Crypto-related crimes are rising, and companies should pay more attention to this threat. Moreover, not only individuals but even countries started to use such methods to steal money. One example of how the government turned to crypto comes from the most isolated country in the world. It is not hard to guess the name of this country, North Korea.
As a reminder, the North Korean regime is economically isolated to make it harder for the regime to develop nuclear weapons. Nevertheless, the regime is actively using the crypto industry to generate revenue, mostly by stealing it.
Last year, sanctions experts told the United Nations that North Korea used cyberattacks to pilfer as much as $2 billion from crypto exchanges, etc.
Additionally, the North Koreans become experts when it comes to digital money laundering.
Department of Justice and crypto crimes
The U.S. Department of Justice charged two Chinese nationals, Tian Yinyin and Li Jiadong.
Tian and Li helped North Korean hackers to steal around $250 million worth of crypto money. In late 2018, hackers working for the regime stole millions of dollars from an unnamed South Korean exchange.

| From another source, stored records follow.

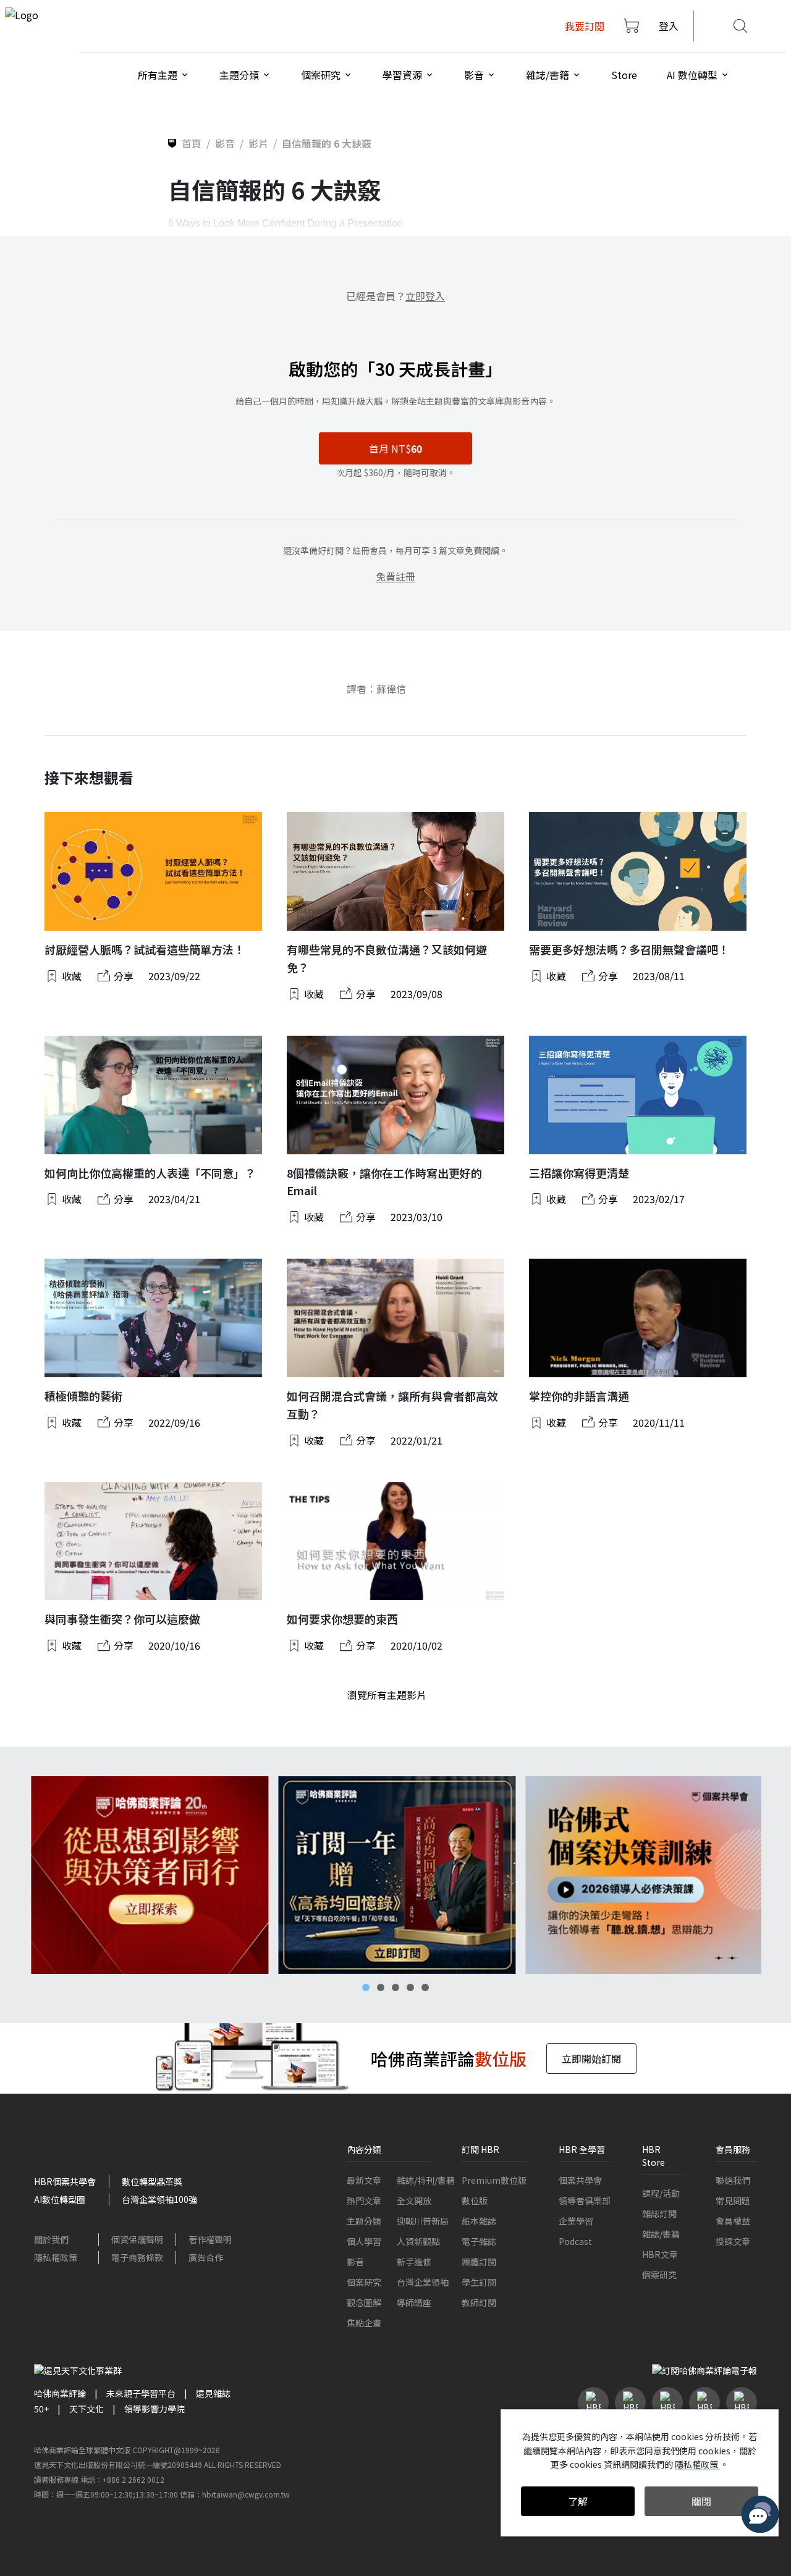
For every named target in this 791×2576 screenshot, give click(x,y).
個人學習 (364, 2241)
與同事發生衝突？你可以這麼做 (122, 1619)
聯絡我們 (733, 2180)
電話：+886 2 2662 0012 (122, 2479)
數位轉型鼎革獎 (152, 2181)
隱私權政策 (55, 2257)
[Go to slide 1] (366, 1987)
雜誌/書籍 (661, 2234)
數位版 (475, 2200)
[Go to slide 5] (425, 1987)
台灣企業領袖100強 (159, 2199)
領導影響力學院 (154, 2408)
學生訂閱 (479, 2282)
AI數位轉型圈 (59, 2199)
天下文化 (86, 2408)
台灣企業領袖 (423, 2282)
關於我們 (51, 2239)
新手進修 (414, 2261)
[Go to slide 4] (410, 1987)
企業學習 (576, 2221)
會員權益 (733, 2221)
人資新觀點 (418, 2241)
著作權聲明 (210, 2239)
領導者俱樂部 (585, 2200)
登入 (669, 26)
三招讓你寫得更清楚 (579, 1173)
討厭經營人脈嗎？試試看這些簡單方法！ (144, 949)
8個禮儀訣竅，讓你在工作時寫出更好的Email (384, 1182)
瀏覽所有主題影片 (386, 1694)
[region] (395, 1875)
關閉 (701, 2501)
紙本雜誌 (479, 2221)
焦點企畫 (364, 2323)
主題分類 (364, 2221)
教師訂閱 (479, 2302)
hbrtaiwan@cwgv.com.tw (246, 2494)
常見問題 (733, 2200)
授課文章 (733, 2241)
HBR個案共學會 (65, 2181)
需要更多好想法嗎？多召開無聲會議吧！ (629, 949)
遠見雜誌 (213, 2393)
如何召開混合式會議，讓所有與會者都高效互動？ (392, 1405)
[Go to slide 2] (380, 1987)
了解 (578, 2501)
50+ (41, 2408)
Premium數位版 (494, 2180)
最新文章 (364, 2180)
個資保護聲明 (137, 2239)
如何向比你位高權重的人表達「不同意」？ (150, 1173)
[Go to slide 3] (395, 1987)
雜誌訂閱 (659, 2213)
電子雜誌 (479, 2241)
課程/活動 (661, 2193)
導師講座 (414, 2302)
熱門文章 (364, 2200)
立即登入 (425, 295)
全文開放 (414, 2200)
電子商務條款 (137, 2257)
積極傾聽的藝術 (83, 1396)
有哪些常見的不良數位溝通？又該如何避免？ (387, 958)
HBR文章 (660, 2254)
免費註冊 (395, 576)
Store (624, 74)
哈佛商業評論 (60, 2393)
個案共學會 (580, 2180)
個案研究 (364, 2282)
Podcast (575, 2241)
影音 (355, 2261)
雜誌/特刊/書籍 (426, 2180)
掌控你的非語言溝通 (579, 1396)
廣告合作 (205, 2257)
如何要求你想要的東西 (342, 1619)
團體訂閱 (479, 2261)
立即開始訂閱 (591, 2058)
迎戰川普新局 (423, 2221)
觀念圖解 (364, 2302)
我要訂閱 (584, 26)
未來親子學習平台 (141, 2393)
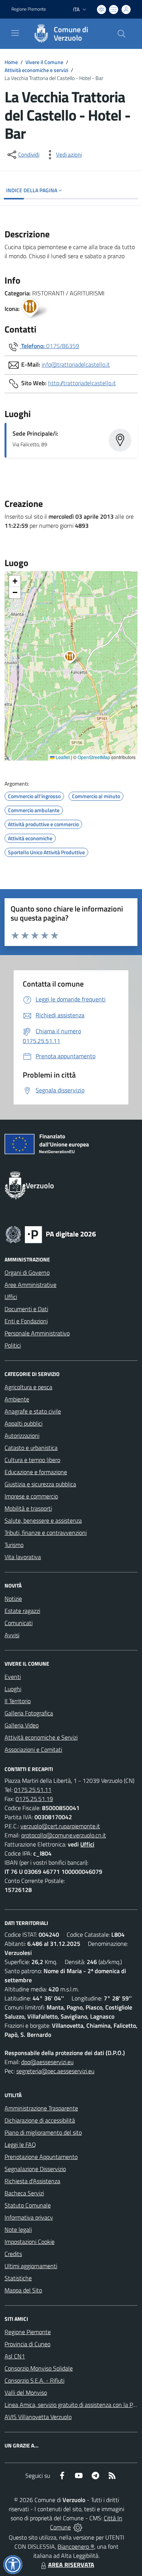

Furthermore, much of that money, mostly Bitcoin, apparently landed in accounts at different exchanges held by Tian and Li. They converted it into fiat currency.
It is worth mentioning that the use of exchanges to launder stolen cryptocurrency is a growing problem. Last year, criminal entities moved $2.8 billion in Bitcoin to exchanges. In 2018 criminal entities used this method to move around $1 billion.
Additionally, the Department of Justice decided to place their names and 20 of their Bitcoin accounts on a special list. It is a list of foreign individuals and entities that are blocked from doing business in the U.S.
The government also presented a legal document explaining why it wants to seize 113 cryptocurrency accounts associated with money laundering.